WORK ORDER => Resume the newspaper industry news roundup below, picking up after its last sentence.

PASSAGE =>
Thursday, February 15, 2007

Thursday Morning News

Hewitt's prescription for the LAT LAObserved
First, shift massive resources to the online edition. There are hundreds of reporters at Spring Street and various affiliated locales, but their story quota is, what, three bylines a week? Redirect 50% or more of these staffers to producing two stories a day and fire those who can’t produce. 3,000 to 4,000 words a week isn’t at all difficult, but it does require the work ethic of a college student.

MediaNews profit margin at 3.5% Peninsula Press Club
Denver-based MediaNews Group, owner of all of the paid dailies in the Bay Area except the Chronicle, reports that it had net income of $12.95 million on revenues of $372.46 million for Q4 2006 -- a 3.5% profit margin. That's up from 2.2% for the same quarter last year.

Newsroom spending raises U.S. newspaper profits Reuters
U.S. newspapers that spend more money on their newsrooms will make more money, according to a study released on Wednesday, which questioned the wisdom of the media industry's trend of cutting jobs to save costs. The authors of the University of Missouri-Columbia study, which was based on 10 years of financial data, said news quality affects profit more than spending on circulation, advertising and other parts of the business.

DATA SUPPLIED =>
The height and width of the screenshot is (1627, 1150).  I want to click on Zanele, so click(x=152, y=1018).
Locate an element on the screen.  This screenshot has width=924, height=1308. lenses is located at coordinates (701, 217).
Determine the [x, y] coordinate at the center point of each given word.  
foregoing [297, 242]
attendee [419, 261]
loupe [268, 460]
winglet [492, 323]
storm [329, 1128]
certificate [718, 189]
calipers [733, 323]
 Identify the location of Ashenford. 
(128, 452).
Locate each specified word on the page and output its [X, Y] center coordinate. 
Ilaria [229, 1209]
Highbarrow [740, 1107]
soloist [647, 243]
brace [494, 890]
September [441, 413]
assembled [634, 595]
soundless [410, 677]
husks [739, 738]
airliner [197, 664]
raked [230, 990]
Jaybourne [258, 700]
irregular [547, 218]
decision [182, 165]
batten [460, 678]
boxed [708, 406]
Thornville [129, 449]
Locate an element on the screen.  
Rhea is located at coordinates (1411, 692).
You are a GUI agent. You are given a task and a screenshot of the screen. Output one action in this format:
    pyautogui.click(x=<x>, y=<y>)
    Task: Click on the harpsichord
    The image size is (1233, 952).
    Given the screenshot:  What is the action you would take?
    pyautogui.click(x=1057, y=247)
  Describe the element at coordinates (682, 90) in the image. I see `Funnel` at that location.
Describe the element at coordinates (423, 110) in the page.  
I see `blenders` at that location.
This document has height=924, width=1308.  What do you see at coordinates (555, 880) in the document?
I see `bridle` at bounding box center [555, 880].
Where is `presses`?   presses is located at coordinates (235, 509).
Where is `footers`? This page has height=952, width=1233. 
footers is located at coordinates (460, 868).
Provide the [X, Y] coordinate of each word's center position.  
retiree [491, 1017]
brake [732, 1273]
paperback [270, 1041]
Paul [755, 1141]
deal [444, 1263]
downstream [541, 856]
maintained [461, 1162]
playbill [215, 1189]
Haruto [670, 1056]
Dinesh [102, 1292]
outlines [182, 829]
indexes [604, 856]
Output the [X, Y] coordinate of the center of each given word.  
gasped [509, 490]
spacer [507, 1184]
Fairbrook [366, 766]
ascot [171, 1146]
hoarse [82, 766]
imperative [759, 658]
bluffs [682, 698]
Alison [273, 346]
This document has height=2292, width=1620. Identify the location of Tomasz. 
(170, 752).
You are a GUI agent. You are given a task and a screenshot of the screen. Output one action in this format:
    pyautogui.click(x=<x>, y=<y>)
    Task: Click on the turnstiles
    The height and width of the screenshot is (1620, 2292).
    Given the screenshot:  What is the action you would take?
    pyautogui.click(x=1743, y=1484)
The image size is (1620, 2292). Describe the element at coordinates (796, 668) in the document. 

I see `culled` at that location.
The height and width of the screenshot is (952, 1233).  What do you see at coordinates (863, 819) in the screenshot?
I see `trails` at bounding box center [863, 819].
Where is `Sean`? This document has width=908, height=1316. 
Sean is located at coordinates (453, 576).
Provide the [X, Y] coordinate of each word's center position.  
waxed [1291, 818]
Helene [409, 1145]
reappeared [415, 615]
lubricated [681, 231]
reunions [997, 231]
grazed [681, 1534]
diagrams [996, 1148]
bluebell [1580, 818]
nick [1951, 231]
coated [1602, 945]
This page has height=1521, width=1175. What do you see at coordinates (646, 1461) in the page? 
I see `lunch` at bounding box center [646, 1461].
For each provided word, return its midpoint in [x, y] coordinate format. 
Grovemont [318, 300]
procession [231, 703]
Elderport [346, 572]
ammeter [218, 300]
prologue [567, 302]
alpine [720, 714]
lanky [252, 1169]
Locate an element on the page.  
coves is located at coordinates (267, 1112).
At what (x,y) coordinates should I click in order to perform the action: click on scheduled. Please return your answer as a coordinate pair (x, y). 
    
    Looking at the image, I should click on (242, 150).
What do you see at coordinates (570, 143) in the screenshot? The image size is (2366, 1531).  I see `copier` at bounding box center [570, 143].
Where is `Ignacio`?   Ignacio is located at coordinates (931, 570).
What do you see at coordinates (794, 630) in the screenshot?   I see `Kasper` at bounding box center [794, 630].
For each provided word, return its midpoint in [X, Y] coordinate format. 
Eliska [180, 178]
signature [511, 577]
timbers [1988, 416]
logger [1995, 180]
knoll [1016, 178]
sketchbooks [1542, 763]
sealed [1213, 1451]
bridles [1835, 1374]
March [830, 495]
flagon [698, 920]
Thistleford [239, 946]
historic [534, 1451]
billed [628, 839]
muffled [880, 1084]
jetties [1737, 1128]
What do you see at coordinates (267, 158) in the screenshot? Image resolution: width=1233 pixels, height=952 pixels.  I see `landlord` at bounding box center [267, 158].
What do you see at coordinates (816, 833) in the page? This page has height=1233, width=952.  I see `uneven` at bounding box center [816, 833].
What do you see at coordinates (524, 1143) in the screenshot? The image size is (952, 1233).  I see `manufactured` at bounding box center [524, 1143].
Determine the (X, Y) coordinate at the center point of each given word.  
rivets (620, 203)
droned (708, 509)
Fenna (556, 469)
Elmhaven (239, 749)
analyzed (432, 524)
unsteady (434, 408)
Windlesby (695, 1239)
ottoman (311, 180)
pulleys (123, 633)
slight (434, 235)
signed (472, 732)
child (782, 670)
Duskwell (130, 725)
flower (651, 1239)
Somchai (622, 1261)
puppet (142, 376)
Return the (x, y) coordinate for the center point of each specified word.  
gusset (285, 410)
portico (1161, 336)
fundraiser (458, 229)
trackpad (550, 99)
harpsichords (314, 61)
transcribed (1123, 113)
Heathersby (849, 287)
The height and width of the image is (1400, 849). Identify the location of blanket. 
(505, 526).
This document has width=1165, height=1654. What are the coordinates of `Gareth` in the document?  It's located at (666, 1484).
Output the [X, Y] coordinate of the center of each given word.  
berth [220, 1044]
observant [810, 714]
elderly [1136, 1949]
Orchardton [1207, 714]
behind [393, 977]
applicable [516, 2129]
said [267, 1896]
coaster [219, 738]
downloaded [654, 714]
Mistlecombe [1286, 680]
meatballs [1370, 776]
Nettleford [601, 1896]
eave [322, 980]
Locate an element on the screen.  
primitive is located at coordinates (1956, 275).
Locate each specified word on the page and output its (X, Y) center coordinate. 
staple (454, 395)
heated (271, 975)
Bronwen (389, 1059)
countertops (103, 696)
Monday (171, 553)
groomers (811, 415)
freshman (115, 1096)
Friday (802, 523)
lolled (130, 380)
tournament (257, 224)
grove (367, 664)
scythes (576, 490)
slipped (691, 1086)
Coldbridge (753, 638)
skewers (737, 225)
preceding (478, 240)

EXERCISE RESULT =>
View from inside LATimes.com LAObserved
I'm a former editor at the Times, most recent gig being Listings Editor -- the last one to work directly for the Times itself rather than Tribune Media, controller of the Web site, and I have to finally comment on some of the happenings. I've been amused and not incredibly surprised that the 'Spring Street Committee's conclusions about the web operations and new web chief's directive, because in a crucial way it's backwards:

Protecting this newspaper's free speech Santa Barbara News-Press
It's been a sorry spectacle to witness some of my former colleagues humiliate themselves in front of the News-Press building over the last days. How desperation can reduce former journalism professionals to banging kitchen utensils to make noise is worthy of a UCSB psychology study. In betraying the principles of their past craft, they appear to want to shut down the paper's free speech, as well as hurt the livelihoods of 200 News-Press workers and their families.

AP Warms Up to Blogs Media Shift
There’s something bland and homogeneous about an Associated Press wire story. Just the facts, ma’am, in classic inverted pyramid style. The satirical newspaper The Onion has made a mint mocking the news wire style, and the blogosphere has targeted the AP and Reuters for hidden agendas in their oh-so-perfect objective style.